→ **GOALS**
1 - Reproduce the passage of the witness examination transcript between "Examination of Witnesses" and "for being there.", inclusive.
2 - In the witness examination transcript, how much better was the insulation of the house seen in Aberdeen than that of a normal home?

→ **SOURCE PASSAGE**

+ + + + + + +

Examination of Witnesses (Questions 320
- 339)
WEDNESDAY 7 JULY 2004
MR JOHN
SLAUGHTER, MR
ANDREW WHITAKER
AND MR
IAN HORNBY
Q320 Joan Walley: Does it affect
profits as well?
Mr Whitaker: Well, inevitably
our members are there to make profit. That is what they do. That
is their business reason for being there.
Q321 Chairman: But it also affects
whether or not building the homes which the Government has in
mind is acceptable at all, because in order for those homes to
be acceptable they will need to comply with the UK's commitments
on climate change, to give you one example?
Mr Whitaker: Absolutely.
Q322 Chairman: Nobody is saying it
is desperately easy, though in Aberdeen we did see a house which
had been built for £45,000, which had 70% better insulation
than a normal home, certainly a darn sight better than many homes
which were built on a private estate in the same city in the mid-nineties
that apparently complied with all the requirements but in fact
in terms of thermal loss were as bad as an uninsulated Victorian
property. So obviously it is about how you do it as well as complying
with various regulations. All right, I am rambling on, but the
thing that depresses me about meeting you, if you do not mind
my saying so, is the lack of vision, the lack of energy behind
all of this and the way that you are needing to be led the whole
time, you are needing to be driven by regulation and are not actually
taking a lead in an industry which has a reputation to maintain
and has enormous opportunities actually in terms of developing
cutting edge technologies that will be good for the environment
as well as good places to live.

+ + + + + + +

→ **DATASET EXTRACT**
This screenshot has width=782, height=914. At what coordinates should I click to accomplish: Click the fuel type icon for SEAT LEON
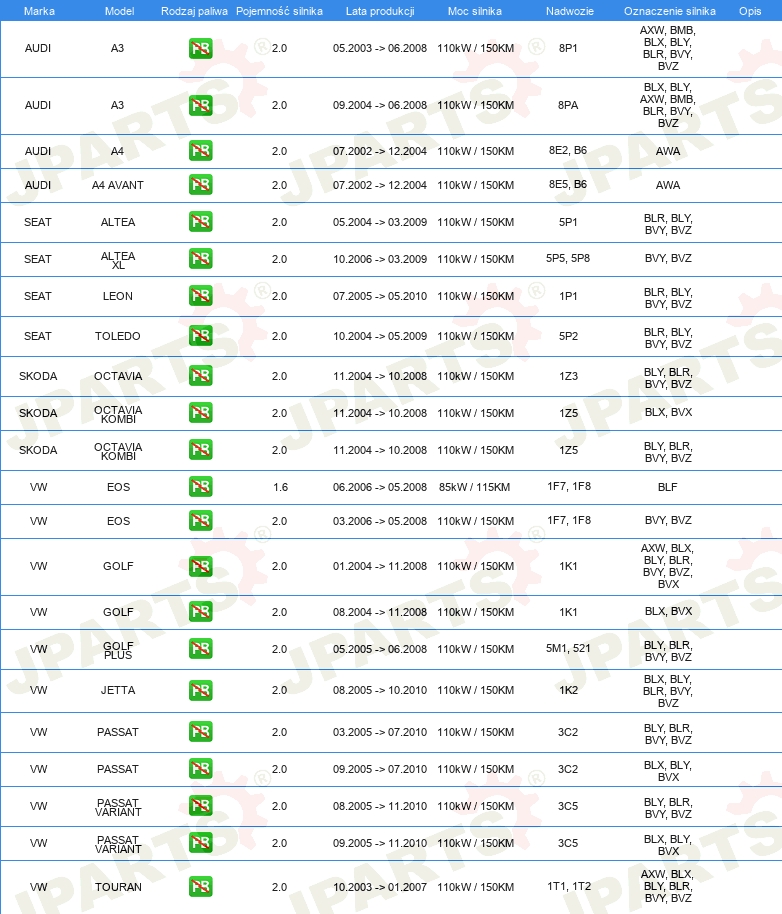point(200,296)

+ + + + + + +

→ **RESULTS BY TASK**
1 -
Examination of Witnesses (Questions 320
- 339)
WEDNESDAY 7 JULY 2004
MR JOHN
SLAUGHTER, MR
ANDREW WHITAKER
AND MR
IAN HORNBY
Q320 Joan Walley: Does it affect
profits as well?
Mr Whitaker: Well, inevitably
our members are there to make profit. That is what they do. That
is their business reason for being there.

2 - 70% better.